Small business owners and entrepreneurs may be better served with a subscription service, because not only are much of their assets invested in their businesses, but they also prefer the clarity that a flat fee provides and often require ongoing advice.

Many clients enjoy the predictability of the model, since a fixed amount comes out of their cash flow every month to cover the cost of planning services. Subscription-based services also seem to fit in with the evolution of the industry. Since the shift from commissions to AUM, financial planning has evolved to a more relationship-focused, advice-centric business that often has little to do with the products and strategies deployed within a portfolio—yet most clients are served with a revenue model based upon the assets they’ve accumulated.

Clients and advisors alike have come to recognize that an AUM fee has inherent conflicts of interest associated with it. An advisor charging AUM has little incentive to make recommendations to clients that might reduce their AUM, says Erik Goodge, president of Newburgh, Ind.-based uVest Advisory Group.

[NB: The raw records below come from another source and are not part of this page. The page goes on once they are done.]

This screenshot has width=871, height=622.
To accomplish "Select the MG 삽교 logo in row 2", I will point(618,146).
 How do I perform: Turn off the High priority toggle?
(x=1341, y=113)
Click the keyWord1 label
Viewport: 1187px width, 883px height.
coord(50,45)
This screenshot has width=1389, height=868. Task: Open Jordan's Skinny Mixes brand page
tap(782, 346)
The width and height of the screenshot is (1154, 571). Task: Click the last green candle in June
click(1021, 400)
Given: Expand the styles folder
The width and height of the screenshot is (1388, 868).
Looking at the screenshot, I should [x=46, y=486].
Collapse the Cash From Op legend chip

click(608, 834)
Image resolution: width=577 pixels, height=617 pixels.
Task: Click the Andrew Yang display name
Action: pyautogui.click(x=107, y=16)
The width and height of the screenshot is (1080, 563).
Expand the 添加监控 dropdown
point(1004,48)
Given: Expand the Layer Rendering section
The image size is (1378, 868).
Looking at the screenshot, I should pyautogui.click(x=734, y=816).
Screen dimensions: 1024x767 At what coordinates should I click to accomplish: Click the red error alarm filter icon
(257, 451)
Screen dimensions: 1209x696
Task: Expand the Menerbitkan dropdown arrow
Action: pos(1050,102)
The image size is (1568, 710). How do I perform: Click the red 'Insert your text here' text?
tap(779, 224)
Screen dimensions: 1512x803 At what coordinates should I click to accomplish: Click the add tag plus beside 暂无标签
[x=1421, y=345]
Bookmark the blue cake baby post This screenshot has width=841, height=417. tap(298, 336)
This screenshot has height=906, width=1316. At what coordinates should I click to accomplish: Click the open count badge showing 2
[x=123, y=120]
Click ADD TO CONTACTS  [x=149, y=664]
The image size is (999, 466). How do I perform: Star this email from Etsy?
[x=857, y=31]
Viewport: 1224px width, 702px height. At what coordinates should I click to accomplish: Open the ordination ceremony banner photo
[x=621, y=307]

“What if I have a client that gets a $100,000 windfall from their rich uncle or something like that?” asks Goodge. “If they had a bunch of outstanding debt and that client comes to me as an AUM advisor, though I would have the same fiduciary obligations, a conflict would exist. I might want to say that they should just invest with me—because that is how I get paid—though it might be better for them to pay off their debt.”

Goodge’s minimum subscription fee comes to $125 per month, or $1,500 per year. He also offers hourly, project-based planning as well as an AUM-based investment management service. Since launching his subscription service earlier this year, almost all of his new clients have selected that fee model.

With flat-fee models, the costs of planning and other add-on services are no longer obscured by all-in-one AUM fees. Financial planning, which is often seen as advisors’ greatest value-add, is no longer being “given away” to clients as an add-on service, but becomes central to the relationships.

But not every flat-fee advisor is sold on the subscription model. Sheryl Garrett believes Middle America is better served with an hourly planning model, where an advisor sets hourly rates like an attorney or an accountant.

“If I went to an attorney, I might pay a flat fee for whatever work they’re doing for me,” says Garrett. “They might be putting together my estate planning documents for $2,000, or handling adoption paperwork for $400. I just pay for whatever services I need, and that makes a lot of sense.”

Garrett founded her Garrett Planning Network two decades ago to support advisors engaging with clients through the hourly model.

But Palaveev argues that the hourly model structures the advisor-client relationship along transactional lines rather than social ones. Transactional relationships can suffer from a deficit in trust. In a similar argument, some advisors complain that using an hourly model leads to clients watching the clock during meetings, or refusing to call their advisors at all when a need arises because they are conscious of the cost of the advisor’s time.